Travel

Heartless airline won’t give you a refund even if you have a brain tumor

Everyone who flies the not-so-friendly skies knows that airlines have become increasingly inflexible and unfairly expensive about everything, from checking bags to consuming beverages.

But this is a case in which typical greed crosses over to outrageous heartlessness.

Jahmila Kelly, 32, booked a vacation from her home in frigid London to the beaches of balmy St. Lucia on March 17. Life was good.

Then she received the kind of devastating news that throws a wrench in even the most unmissable getaway. Doctors diagnosed Kelly with a brain tumor.

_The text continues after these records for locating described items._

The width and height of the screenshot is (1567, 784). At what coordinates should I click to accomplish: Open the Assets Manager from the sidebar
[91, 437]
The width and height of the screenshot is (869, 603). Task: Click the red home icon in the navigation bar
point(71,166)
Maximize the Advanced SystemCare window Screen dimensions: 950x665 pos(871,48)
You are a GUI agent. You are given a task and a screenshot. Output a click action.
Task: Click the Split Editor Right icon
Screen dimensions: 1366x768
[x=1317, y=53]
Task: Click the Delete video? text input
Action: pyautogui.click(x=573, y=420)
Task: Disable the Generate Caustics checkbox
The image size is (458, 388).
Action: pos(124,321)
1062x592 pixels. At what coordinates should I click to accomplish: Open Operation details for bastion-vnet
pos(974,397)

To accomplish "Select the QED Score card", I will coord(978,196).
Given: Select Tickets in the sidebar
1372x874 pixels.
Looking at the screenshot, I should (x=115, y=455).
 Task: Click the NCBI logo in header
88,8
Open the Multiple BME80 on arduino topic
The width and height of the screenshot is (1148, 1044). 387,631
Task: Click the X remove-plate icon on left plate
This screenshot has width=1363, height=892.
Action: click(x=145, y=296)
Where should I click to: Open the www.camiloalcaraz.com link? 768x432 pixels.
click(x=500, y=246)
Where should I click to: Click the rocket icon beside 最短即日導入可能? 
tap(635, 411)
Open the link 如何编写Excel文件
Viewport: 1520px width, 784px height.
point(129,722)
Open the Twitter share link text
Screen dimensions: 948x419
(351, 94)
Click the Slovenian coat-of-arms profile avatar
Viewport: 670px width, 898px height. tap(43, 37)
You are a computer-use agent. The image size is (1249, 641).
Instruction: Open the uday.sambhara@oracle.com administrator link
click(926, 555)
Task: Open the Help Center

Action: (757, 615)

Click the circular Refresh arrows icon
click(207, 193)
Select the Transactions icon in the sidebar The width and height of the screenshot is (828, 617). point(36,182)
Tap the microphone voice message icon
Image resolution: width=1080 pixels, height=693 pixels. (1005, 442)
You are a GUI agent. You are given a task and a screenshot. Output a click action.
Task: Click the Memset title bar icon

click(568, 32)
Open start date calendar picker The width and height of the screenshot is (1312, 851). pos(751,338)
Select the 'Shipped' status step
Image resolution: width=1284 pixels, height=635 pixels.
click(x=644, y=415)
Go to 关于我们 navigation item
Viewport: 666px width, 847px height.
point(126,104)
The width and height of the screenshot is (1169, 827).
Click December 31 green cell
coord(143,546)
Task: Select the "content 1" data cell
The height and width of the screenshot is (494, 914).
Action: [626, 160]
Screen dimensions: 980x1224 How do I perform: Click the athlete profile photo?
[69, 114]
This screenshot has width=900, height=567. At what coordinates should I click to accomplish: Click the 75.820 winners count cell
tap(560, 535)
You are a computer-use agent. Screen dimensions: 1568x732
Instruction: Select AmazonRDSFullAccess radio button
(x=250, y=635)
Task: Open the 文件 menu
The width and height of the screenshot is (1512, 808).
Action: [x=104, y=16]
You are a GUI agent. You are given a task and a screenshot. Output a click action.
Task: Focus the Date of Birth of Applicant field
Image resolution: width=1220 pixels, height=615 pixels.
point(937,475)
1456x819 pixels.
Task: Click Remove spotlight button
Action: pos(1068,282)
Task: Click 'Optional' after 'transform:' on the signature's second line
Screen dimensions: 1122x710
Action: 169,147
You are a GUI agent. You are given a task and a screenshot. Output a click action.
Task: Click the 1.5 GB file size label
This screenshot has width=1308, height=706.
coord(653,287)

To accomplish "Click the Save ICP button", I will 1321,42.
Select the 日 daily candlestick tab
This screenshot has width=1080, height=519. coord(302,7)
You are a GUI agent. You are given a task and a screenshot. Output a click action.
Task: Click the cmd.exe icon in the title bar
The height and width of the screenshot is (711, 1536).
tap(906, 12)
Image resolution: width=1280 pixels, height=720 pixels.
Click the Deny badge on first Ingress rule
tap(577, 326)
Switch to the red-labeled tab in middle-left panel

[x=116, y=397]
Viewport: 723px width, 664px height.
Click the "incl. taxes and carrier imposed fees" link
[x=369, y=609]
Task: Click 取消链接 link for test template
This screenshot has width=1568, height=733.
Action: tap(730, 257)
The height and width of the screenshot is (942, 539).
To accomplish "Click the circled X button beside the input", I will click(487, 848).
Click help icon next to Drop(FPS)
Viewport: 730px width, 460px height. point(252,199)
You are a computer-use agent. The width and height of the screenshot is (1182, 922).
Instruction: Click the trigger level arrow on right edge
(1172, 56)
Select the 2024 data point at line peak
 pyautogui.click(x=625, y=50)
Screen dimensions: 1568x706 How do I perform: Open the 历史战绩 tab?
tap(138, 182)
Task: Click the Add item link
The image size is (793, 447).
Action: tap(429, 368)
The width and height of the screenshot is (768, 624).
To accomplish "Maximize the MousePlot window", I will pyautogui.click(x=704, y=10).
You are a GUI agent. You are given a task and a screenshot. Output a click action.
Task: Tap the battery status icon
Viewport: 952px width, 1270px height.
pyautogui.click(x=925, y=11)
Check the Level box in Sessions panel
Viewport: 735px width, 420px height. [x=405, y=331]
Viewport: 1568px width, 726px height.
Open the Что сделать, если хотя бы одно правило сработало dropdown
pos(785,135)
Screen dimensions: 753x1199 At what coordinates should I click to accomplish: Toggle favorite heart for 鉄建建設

Of course, she was told that she can’t fly. On top of that, her operation is scheduled for March 4, just 13 days before the Englishwoman’s much anticipated holiday in the sun.

Though the tumor is benign, the mother of one will lose sight in her right eye. Kelly is in a terrible spot and clearly needs to reschedule.

You’d figure that British Airways, along with her travel agent Netflights, would make that as easy as possible. Heck, maybe they’d even throw in an upgrade!

Um, no.

As Kelly explains to the Daily Mail, “As soon as I was diagnosed in January, I rang Netflights and they told me that it was up to [British Airways] to issue a refund. I contacted BA, but they sent me back to Netflights. It’s been a wild-goose chase.”

The round-trip ticket, valued at $1,114, was issued under the condition that it is nonrefundable. Apparently, exceptions are beyond rare. “Unfortunately,” reads an e-mail from Netflights, obtained by the Daily Mail, “the airline’s rules state that all we can give is a partial tax refund. This is only to be waivered for death of a passenger.”

Leave it to an airline to provide customers with the most tinny of silver linings — in fact, one that you must be deceased to appreciate. Very much alive, Kelly is outraged.

“I am disgusted,” she tells MailOnline. “I feel the travel industry should be aimed at delivering and helping the customers, and I don’t think I am getting that experience. I have nerve seizures, headaches, eye pain and nausea. I can’t believe you literally have to be dead for them to even consider a refund.”

British Airways claims to be “investigating this case” but corporate wordplay does nothing for the distraught Kelly. Natalie Hughes, a close friend, tells MailOnline, “Dragging out this process just causes further stress and worry, which is detrimental to her health.”